Here is the complete, printable recipe:
- Serving size: 6
- Calories: 245
- Fat: 10.7g
- Saturated fat: 2.5g
- Carbohydrates: 31.5g
- Sugar: 5.3g
- Sodium: 99mg
- Fiber: 4.6g
- Protein: 6.9g
- Cholesterol: 0mg
Flavonols (from dark chocolate) - builds a strong, healthy heart and immune system
Fiber (from pumpkin puree) - regulates and slows feelings of hunger, rids the body
Iron - (from rolled oats) energizes the body and builds strong nails and thick,
Polyphenols (from dark chocolate) - an antioxidant that protects cells from damage
Protein - (from rolled oats) builds collagen for smooth and
youthful skin, helps body feel fuller for longer
Vitamin A (from pumpkin puree) - a powerful nutrient for clear, smooth, supple,
Total Time: 50 minutes
Hands-On Time: 10 minutes
Cook: 25 minutes
Inactive: 15 minutes
Yield: 6 servings
- 2 cups old-fashioned rolled oats
- 2 teaspoons cinnamon
- ¼ teaspoon ground ginger
- ¼ teaspoon salt
- ¼ cup pure pumpkin puree
- 2 tablespoons sunflower oil
- 2 tablespoons 100 percent pure maple syrup
- ¼ teaspoon almond extract
- 1½ ounces organic dark chocolate bar, chopped into quarter-inch chunks
- ¼ cup roasted and salted pumpkin seeds
- Preheat oven to 325 degrees F.
- Add the oats, cinnamon, ginger, and salt to a mixing bowl and stir until well combined.
- Add the pumpkin puree, oil, maple syrup, and almond extract and stir again, until all ingredients are well combined.
- Arrange granola so that it is spread evenly across a parchment-lined baking sheet and bake until golden and toasted, about 23-27 minutes.
- Turn off the oven and prop the oven door open. Allow granola to cool in the oven, about 15 minutes.
- When granola is cool, transfer to a food storage container. Add the chocolate chunks and pumpkin seeds and stir until well combined.
- Storage: granola will last for several days if stored in a covered, airtight container in a cool, dry, shaded location.
And here are the step-by-step photo instructions:
Begin with these key ingredients.
And preheat the oven to 325 degrees F.
Then grab a mixing bowl and toss in some old-fashioned rolled oats (old-fashioned rolled oats work best for baking), along with some cinnamon, ginger, and a pinch of salt.
Stir it all up thoroughly, to make sure the spices are evenly mixed.
Next, add some pure pumpkin puree (to add tons of nutritious fiber and Vitamin A to the granola).
Also add some sunflower oil, a bit of pure maple syrup (for a hint of sweetness), and a pinch of almond extract.
Stir it all up one more time, until all of the ingredients are well combined.
Then line a baking sheet with parchment paper and pour on the granola, spreading it out in one thin, even layer across the entire baking sheet.

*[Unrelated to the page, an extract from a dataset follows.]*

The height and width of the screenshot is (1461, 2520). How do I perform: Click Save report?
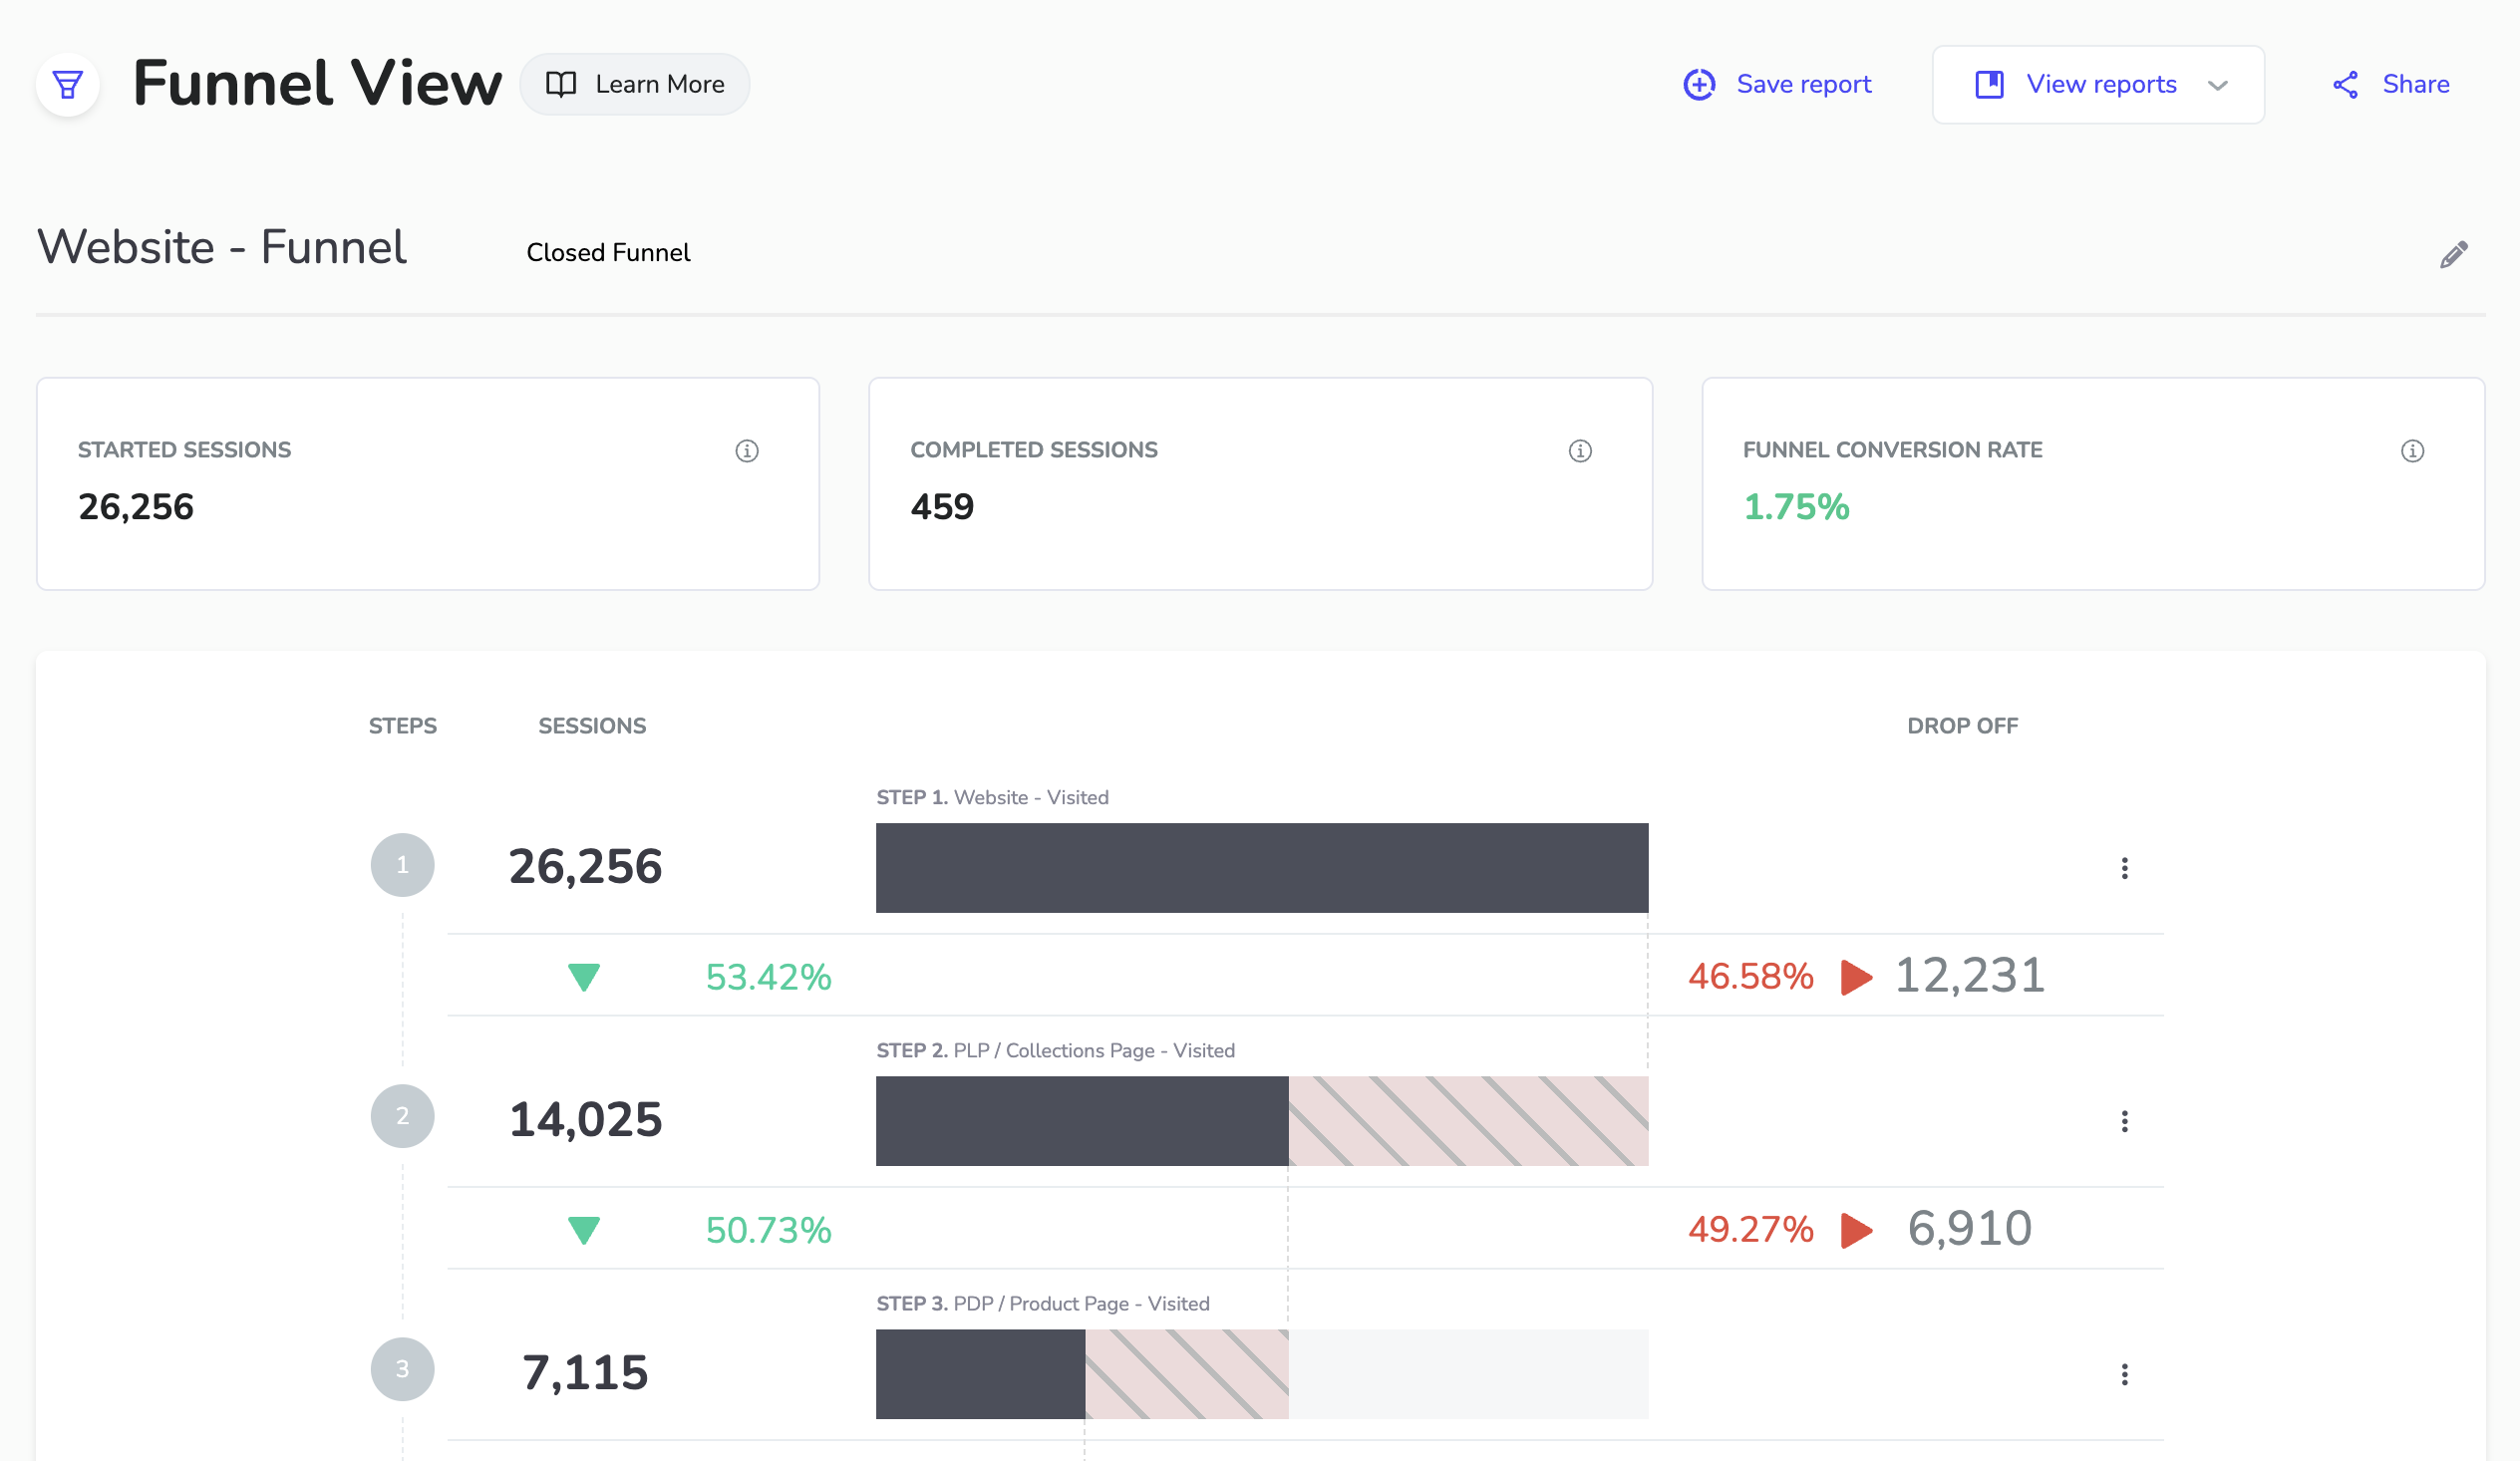coord(1803,84)
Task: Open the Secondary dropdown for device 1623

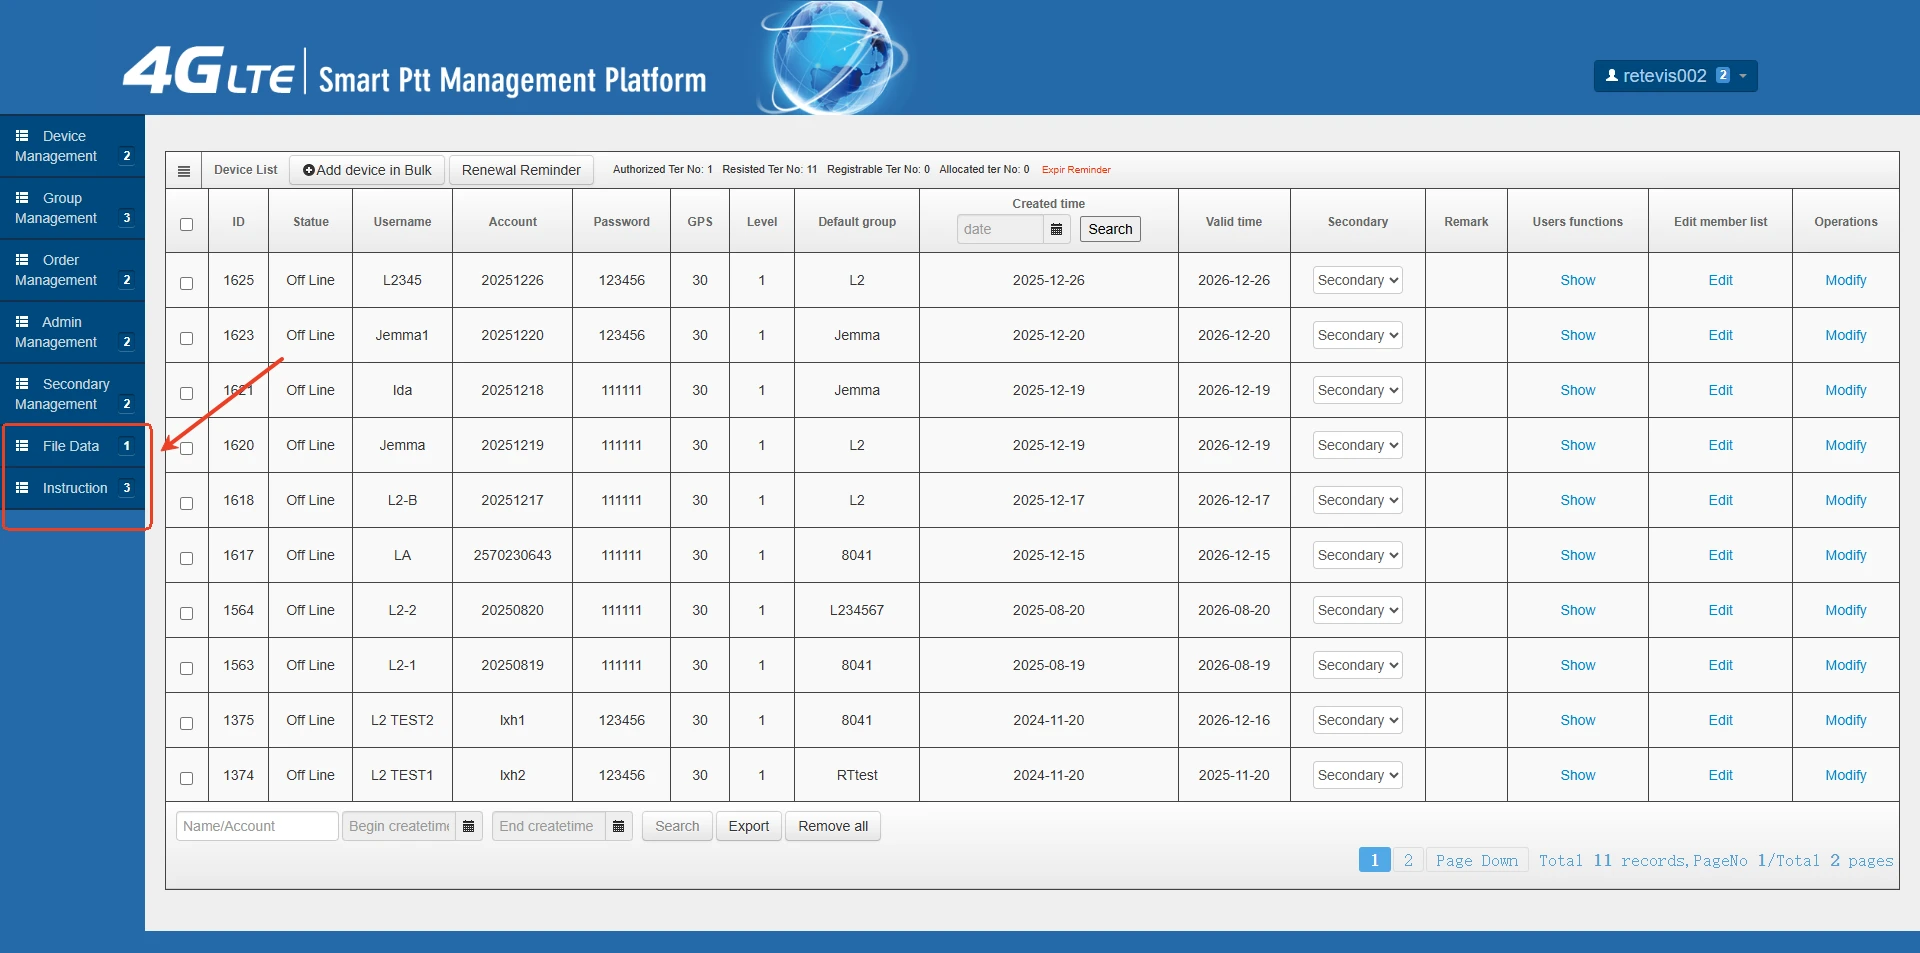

Bake the granola until it turns a toasty golden brown.
Then turn off the oven, prop the oven door open, and allow a few minutes for the granola to cool while it’s still in the oven (to help it crisp as much as possible).
Meanwhile, as the granola is baking away, grab about half of an organic dark chocolate bar and, using a sharp knife, chop it into bite-sized, quarter-inch chunks.
A good quality, certified organic, dark chocolate bar is best, both for rich flavor as well as healthy antioxidants.
When the granola is cool, pour it into a food storage container and toss in the chocolate chunks along with some roasted and salted pumpkin seeds.
Stir it all up and keep it stored in a covered, airtight container (keep it in a cool, dry, shady spot so the chocolate doesn’t melt!), and you’re set for several days’ worth of snacks.
I love the combo of fall-flavored spices in this granola, with hints of tasty cinnamon, ginger, almond extract, and maple.
And the salted pumpkin seeds add a yummy contrast to the sweet toasted oats.
And, of course, the dark chocolate is just the thing to transform this healthy granola into a glorious sweet treat!